The CCC Royal Nebeker Gallery, located at 1799 Lexington Avenue in Astoria. is dedicated to enriching the cultural life of the campus, the local community, and the North Coast region. Please join CCC in its mission to sustain and promote contemporary art and visual culture through professional exhibitions and programming.

Gallery hours are from 10:00 a.m. – 5:00 p.m. Monday through Friday, and on weekends and holidays by appointment only. For more information, please contact Kristin Shauck by phone (503-338-2472) or e-mail kshauck@clatsopcc.edu. 

Rainbow Valley painting of mountains by Julia Mabry
Rainbow Valley by Julia Mabry, acrylic on canvas
Anna Daedalus and Kerry Davis created this Water Shadow Gelatin Silver Photogram
Water Shadow by Anna Daedalus and Kerry Davis, Gelatin Silver Photogram
A False Dmitry by Hans Miles, wood fired ceramic and glaze
Painting of person holding orbs
Three Orbs by Laura Ross-Paul, charcoal with flash acrylic overlay
Rowland Richard Ipo Hula Form clay Ahikaaroa Anagama
Richard Rowland Ipo Hula Form clay Ahikaaroa Anagama
Shauck Kristin The Afterglow of Sunset, Acrylic, Ink, and Charcoal on Paper

CCC’s 16th Annual Au Naturel Exhibition Unveils Diverse Visions of the Human Form

Exhibition Dates: January 22 – March 12, 2026

Community Reception: February 12, 6:00 p.m.

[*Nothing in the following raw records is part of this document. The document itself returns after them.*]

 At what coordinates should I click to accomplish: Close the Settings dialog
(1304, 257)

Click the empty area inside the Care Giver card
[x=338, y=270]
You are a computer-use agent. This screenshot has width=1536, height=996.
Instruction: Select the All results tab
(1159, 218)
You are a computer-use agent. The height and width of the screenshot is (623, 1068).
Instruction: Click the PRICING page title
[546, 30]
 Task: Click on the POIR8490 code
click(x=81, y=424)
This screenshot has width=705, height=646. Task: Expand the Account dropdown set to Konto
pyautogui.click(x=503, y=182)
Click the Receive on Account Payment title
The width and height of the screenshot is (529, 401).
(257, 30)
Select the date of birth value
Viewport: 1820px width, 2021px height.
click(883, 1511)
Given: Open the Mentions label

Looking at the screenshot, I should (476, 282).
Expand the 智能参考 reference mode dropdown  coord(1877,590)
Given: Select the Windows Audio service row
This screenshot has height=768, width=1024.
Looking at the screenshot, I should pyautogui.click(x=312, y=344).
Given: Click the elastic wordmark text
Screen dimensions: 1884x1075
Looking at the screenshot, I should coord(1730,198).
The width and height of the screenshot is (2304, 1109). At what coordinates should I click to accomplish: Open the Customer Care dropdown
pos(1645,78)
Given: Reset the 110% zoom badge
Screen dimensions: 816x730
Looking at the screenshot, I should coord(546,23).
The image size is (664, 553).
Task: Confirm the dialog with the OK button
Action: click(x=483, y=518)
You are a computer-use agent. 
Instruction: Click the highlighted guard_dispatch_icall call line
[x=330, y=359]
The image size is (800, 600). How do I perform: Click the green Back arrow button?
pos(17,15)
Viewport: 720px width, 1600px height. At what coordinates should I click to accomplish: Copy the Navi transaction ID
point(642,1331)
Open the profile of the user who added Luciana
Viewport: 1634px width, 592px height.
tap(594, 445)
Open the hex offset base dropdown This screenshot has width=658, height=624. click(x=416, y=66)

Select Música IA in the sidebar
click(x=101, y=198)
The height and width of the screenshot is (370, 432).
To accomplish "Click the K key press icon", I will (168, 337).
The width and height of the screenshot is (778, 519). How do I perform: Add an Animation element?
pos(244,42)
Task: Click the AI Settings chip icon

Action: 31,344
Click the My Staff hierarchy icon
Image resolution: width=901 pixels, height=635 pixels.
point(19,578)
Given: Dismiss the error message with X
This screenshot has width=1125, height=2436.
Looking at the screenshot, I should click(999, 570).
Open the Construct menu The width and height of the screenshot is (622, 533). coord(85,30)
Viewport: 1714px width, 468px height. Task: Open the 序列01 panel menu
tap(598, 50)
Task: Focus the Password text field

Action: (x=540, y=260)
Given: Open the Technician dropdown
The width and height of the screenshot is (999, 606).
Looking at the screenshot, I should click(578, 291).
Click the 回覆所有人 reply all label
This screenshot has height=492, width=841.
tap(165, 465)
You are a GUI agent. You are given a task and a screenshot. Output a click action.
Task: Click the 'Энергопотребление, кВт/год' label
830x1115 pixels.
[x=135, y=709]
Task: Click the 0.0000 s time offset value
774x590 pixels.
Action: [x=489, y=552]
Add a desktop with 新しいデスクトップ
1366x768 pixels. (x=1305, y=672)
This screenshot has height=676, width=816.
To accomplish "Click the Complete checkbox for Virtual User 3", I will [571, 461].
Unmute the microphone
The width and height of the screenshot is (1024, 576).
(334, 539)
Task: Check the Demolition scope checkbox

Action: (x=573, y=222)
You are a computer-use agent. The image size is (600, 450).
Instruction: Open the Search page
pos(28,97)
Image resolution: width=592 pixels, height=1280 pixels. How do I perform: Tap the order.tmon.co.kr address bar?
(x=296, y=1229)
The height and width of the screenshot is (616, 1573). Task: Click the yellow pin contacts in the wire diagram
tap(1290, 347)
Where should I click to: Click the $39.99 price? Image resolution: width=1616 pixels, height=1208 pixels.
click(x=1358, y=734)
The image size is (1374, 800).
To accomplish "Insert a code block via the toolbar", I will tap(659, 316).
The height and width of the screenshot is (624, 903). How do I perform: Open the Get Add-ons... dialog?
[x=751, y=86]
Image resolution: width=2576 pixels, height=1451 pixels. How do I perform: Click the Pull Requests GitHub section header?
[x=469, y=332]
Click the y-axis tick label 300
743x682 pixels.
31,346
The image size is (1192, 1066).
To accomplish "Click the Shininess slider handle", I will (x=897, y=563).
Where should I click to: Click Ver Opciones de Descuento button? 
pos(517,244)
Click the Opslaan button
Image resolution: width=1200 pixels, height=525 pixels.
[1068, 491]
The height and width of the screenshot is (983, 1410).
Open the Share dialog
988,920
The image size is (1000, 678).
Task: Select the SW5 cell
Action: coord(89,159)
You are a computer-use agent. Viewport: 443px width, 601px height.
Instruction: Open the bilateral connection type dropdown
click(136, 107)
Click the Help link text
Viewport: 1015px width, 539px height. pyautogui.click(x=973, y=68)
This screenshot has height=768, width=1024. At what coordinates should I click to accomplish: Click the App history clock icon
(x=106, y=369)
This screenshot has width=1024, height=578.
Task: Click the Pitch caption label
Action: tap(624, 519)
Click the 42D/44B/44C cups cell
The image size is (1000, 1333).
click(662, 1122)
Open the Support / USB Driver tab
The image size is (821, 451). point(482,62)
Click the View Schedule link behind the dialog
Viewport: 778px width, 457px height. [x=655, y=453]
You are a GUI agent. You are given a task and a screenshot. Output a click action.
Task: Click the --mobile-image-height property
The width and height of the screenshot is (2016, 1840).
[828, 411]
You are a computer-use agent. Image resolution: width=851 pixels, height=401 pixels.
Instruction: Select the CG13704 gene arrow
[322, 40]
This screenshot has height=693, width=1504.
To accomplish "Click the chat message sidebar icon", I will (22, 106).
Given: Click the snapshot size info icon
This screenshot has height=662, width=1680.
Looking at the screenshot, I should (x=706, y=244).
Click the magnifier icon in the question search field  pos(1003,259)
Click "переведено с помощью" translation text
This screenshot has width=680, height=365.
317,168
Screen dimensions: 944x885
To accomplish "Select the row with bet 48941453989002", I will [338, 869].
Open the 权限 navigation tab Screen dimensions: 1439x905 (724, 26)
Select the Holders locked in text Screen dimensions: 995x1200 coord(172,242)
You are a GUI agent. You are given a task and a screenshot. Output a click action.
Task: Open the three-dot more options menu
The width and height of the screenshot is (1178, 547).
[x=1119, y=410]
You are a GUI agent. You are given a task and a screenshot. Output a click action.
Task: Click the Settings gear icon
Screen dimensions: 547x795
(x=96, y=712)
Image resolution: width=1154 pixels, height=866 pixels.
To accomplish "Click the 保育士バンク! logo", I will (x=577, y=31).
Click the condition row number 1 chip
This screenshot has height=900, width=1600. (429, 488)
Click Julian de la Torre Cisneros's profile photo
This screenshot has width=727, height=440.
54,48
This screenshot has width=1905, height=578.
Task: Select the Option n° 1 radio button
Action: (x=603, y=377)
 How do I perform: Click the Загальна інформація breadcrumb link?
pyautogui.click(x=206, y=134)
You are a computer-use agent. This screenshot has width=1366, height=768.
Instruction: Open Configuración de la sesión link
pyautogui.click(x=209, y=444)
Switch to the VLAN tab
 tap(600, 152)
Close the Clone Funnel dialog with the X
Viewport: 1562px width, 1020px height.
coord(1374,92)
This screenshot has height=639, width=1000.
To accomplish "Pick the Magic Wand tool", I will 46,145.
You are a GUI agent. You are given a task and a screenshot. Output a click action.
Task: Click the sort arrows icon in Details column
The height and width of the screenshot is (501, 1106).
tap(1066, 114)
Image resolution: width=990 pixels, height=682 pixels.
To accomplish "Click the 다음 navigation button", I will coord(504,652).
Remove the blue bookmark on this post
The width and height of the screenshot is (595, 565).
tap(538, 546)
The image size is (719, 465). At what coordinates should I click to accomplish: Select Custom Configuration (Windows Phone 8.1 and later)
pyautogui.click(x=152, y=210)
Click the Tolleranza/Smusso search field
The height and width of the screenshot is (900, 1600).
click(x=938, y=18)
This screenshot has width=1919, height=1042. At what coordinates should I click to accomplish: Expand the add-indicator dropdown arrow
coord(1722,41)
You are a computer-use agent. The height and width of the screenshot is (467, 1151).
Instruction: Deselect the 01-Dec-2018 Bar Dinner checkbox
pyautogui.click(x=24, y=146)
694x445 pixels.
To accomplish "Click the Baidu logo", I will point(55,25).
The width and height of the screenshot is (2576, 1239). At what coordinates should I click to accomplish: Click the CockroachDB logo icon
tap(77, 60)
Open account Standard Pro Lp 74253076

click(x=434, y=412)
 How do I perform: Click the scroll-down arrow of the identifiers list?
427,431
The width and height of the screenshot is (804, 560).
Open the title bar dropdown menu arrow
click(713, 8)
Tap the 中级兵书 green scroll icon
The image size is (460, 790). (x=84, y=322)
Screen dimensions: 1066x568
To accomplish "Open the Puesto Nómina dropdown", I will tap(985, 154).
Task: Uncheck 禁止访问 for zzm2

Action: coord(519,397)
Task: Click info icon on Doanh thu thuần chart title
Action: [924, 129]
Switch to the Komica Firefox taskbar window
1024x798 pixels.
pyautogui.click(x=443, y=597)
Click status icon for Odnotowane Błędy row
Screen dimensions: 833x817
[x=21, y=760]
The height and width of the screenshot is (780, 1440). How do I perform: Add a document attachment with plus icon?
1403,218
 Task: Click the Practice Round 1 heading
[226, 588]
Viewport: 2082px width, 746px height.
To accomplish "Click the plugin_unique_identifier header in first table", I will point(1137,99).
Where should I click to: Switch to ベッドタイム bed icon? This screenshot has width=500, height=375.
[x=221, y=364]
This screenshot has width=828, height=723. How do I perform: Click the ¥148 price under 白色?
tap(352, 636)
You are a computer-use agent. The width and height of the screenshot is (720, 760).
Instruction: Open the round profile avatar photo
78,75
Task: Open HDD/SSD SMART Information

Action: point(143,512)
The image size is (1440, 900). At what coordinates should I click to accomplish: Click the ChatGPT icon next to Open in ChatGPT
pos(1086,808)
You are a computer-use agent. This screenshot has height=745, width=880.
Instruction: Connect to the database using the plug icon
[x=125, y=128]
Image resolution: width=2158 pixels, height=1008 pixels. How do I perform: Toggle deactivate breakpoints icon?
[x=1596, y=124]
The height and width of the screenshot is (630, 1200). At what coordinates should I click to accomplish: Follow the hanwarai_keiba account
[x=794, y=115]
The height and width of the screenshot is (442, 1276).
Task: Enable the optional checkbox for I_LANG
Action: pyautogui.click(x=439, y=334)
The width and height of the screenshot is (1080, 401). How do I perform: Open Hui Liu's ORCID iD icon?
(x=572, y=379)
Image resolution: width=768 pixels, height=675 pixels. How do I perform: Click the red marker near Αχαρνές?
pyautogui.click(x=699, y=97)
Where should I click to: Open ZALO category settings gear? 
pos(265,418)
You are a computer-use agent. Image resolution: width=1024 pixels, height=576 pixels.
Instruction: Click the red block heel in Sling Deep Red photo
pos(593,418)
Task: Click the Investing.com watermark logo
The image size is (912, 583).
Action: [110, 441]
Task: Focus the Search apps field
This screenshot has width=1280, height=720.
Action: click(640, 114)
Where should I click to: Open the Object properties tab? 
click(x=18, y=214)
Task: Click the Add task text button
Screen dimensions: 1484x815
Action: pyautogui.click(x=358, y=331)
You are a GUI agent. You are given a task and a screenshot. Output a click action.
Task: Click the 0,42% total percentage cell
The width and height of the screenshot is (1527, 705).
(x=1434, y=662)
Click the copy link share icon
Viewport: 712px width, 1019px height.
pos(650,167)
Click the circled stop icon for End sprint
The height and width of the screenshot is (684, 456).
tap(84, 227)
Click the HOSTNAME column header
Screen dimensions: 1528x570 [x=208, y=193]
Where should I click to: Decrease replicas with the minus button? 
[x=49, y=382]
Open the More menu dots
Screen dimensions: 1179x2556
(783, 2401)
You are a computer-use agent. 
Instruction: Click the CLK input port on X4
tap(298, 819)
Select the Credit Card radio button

Location: Royal Nebeker Gallery, 1799 Lexington Avenue, Clatsop Community College, Astoria, OR

The sixteenth annual international juried exhibit, Au Naturel: The Nude in the 21st Century, will be on display from January 22 through March 12, 2026, with a community reception on Thursday, February 12, 2026, at 6:00 p.m., at Clatsop Community College’s Royal Nebeker Art Gallery, located at 1799 Lexington Avenue, Astoria, OR.

This prestigious exhibition celebrates the enduring subject of the nude human figure in contemporary art, featuring diverse interpretations across a wide range of media including drawing, painting, printmaking, and a limited selection of three-dimensional work where the handmade mark remains central.

Awards to be announced at the reception include $1,000 in cash prizes, up to $2,000 in purchase awards, opportunities for future solo or group exhibitions at the Royal Nebeker Gallery, and a select number of visiting artist workshop awards. This reception is free and open to the public and light refreshments will be served.

Gallery visitors are invited to cast a vote for their favorite piece throughout the full run of the exhibit. Ballots will be tallied at the close of the show, and the winner of the People’s Choice Award will be announced.

This year, 48 works of art were selected from over 300 images submitted by artists from 20 states in addition to international
submissions from Canada. The 2026 exhibit will include artwork created by 39 artists from 12 states across the U.S. and Canada.

Linda Jerome sculpture called Grappling with Reality.
Grappling with Reality by Linda Jerome
Painting by Elena Frost about the abduction of the Sabine Woman. Oil painting in gray tones on hand grabbing leg.
The Abduction of a Sabine Woman by Elena Frost

It is a testament to the incredibly vibrant figurative artist community on Oregon’s North Coast that six artists from the area were selected for the 2026 show: Karina Andrews (Astoria), Bryan Hobein (Astoria), Roger McKay (Astoria), Ben Rosenberg (Manzanita), Sherrie Wolf (Manzanita), and Karen Strand (Longview).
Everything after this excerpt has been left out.